-- Data section follows --
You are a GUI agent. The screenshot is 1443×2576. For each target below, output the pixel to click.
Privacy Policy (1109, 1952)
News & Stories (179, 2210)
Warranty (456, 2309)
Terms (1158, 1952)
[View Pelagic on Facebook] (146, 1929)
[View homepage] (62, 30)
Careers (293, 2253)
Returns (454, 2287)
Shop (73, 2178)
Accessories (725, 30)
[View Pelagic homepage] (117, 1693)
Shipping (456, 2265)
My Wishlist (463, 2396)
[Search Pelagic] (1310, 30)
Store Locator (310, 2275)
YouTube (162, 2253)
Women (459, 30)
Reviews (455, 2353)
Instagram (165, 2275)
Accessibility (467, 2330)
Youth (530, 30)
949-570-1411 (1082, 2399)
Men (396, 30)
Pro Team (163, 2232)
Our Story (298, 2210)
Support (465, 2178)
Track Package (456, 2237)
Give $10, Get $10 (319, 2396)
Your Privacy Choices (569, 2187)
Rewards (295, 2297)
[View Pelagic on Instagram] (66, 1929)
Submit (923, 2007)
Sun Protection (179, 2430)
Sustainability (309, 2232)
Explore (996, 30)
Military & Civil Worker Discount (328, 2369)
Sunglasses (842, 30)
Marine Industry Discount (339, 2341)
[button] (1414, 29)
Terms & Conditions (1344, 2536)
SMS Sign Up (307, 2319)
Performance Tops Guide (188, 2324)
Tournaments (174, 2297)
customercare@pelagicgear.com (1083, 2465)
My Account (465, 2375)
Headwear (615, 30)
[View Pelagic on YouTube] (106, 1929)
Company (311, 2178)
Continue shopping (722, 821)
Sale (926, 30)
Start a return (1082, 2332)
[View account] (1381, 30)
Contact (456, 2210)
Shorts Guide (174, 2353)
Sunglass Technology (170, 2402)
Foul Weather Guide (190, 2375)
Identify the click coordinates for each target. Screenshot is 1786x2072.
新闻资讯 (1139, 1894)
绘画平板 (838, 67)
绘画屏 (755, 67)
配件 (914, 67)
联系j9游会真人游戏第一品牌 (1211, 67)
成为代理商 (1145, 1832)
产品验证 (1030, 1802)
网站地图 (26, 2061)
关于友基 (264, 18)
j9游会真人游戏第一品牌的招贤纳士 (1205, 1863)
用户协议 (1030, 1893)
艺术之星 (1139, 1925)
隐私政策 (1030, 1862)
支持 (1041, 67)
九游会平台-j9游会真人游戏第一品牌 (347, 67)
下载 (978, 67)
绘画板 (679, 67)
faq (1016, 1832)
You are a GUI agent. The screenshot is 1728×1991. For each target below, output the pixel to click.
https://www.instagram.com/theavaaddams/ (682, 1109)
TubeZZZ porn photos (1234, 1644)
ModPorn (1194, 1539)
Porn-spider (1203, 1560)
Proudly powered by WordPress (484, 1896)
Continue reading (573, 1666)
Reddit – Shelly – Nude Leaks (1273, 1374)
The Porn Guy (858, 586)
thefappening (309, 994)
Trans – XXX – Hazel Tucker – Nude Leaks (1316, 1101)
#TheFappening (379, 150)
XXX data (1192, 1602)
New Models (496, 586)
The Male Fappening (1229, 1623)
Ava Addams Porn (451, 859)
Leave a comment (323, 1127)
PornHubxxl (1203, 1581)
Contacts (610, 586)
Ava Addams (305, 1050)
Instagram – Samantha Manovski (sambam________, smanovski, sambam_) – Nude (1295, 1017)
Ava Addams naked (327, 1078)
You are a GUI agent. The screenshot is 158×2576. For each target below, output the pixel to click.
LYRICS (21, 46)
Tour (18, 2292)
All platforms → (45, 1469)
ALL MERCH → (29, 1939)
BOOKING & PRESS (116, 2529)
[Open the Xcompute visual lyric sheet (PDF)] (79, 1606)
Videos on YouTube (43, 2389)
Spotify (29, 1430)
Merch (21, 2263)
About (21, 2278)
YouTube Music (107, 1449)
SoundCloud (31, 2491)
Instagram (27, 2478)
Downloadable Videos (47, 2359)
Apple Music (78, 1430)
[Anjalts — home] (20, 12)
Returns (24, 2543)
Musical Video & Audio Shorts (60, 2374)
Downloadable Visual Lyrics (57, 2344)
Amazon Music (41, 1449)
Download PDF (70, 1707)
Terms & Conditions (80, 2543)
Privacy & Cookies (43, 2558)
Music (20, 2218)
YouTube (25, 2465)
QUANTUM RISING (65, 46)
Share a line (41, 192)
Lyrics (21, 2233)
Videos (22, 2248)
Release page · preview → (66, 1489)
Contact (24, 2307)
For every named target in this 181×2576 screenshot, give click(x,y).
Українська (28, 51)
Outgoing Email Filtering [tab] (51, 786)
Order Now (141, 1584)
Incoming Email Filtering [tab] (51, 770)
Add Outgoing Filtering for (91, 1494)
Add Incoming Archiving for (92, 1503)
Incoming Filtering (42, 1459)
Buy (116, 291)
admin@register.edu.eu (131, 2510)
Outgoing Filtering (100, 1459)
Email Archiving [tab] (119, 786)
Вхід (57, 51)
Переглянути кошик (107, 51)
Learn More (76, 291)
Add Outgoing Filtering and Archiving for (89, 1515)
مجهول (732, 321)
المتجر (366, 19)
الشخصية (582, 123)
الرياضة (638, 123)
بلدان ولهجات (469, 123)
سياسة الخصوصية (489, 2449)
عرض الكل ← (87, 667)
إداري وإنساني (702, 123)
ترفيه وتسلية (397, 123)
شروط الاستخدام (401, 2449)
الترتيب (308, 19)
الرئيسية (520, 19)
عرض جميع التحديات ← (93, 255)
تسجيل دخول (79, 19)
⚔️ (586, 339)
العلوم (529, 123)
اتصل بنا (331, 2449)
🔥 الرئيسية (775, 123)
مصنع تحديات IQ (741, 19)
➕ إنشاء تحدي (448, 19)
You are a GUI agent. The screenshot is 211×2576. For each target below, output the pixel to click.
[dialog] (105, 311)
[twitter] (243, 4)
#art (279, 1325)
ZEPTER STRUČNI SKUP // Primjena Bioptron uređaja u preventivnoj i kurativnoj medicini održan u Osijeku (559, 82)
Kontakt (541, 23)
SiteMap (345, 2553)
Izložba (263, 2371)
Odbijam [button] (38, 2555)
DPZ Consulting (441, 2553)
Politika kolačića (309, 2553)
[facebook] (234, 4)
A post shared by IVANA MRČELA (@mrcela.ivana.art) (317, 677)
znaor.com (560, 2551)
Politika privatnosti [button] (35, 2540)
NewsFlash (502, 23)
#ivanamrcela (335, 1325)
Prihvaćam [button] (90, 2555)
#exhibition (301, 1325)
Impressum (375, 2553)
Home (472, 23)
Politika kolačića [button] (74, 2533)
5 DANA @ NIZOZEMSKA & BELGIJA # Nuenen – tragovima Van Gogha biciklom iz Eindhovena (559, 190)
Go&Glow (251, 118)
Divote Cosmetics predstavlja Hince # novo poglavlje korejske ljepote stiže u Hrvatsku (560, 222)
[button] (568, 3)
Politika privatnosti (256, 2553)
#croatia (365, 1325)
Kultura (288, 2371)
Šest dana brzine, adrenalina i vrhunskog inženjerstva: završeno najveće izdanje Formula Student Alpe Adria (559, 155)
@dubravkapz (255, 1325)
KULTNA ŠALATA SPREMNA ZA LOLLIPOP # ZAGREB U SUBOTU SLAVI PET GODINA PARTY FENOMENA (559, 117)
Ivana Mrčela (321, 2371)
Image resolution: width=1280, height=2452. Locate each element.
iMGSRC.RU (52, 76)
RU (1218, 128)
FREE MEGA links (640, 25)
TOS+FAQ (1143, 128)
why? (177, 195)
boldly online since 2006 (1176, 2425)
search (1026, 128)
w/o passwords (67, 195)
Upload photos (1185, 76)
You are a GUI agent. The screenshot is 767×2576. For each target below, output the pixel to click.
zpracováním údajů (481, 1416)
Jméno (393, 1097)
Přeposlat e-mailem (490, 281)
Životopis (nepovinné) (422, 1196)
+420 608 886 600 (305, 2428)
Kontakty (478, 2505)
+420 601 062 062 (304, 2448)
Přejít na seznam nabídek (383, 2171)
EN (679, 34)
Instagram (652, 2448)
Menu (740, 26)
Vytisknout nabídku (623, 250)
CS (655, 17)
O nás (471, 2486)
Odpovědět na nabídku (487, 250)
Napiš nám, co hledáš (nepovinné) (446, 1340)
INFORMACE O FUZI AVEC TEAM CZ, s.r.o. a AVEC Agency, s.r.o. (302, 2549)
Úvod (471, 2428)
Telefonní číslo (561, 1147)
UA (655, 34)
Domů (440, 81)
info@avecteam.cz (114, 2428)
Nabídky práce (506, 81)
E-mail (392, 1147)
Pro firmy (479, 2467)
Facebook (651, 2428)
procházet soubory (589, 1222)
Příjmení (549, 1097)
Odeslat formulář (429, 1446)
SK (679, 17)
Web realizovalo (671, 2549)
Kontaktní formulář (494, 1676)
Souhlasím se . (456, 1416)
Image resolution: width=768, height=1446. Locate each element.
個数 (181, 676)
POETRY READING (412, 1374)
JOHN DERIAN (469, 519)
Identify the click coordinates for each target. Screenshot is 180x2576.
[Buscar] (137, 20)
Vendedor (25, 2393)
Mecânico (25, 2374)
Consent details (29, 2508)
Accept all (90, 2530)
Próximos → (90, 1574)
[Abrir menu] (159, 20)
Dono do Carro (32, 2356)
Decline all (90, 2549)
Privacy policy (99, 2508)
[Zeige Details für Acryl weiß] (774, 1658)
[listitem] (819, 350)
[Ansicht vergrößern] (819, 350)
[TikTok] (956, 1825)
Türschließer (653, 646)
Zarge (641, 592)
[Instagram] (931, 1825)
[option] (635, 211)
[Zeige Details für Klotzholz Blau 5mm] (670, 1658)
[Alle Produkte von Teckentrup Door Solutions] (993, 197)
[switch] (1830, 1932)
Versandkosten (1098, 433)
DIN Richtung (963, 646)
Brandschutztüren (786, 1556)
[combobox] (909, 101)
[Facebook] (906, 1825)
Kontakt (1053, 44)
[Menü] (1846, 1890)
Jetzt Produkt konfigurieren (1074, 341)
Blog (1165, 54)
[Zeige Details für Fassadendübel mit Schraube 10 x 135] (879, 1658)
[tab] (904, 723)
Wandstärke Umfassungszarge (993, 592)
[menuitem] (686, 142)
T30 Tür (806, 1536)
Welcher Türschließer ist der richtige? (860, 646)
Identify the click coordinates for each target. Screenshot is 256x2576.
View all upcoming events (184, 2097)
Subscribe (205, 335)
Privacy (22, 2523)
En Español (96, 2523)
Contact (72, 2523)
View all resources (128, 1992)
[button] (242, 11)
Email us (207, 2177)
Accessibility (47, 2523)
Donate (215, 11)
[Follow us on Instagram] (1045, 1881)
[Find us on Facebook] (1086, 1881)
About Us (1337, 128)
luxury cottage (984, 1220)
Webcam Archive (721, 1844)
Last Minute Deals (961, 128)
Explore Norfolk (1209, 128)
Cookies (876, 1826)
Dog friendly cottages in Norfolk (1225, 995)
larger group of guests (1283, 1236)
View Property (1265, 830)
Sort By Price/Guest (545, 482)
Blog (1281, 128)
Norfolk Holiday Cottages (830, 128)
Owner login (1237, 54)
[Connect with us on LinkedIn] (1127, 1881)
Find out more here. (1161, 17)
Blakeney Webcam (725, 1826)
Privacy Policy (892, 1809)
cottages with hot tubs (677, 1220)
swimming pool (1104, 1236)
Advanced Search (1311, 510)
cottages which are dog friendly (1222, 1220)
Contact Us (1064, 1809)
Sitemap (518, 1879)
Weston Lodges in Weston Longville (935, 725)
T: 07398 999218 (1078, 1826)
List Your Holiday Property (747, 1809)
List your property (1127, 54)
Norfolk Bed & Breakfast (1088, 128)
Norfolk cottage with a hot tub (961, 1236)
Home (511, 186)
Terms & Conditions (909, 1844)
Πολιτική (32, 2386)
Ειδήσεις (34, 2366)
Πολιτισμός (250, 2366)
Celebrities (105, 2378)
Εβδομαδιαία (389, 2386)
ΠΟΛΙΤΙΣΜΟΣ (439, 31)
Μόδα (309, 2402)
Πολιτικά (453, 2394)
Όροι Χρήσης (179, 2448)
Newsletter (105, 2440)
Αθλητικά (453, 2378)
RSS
-- Data section concluded --
Check each line of the records for the string "Türschließer" and copy those that have it.

Türschließer (653, 646)
Welcher Türschließer ist der richtige? (860, 646)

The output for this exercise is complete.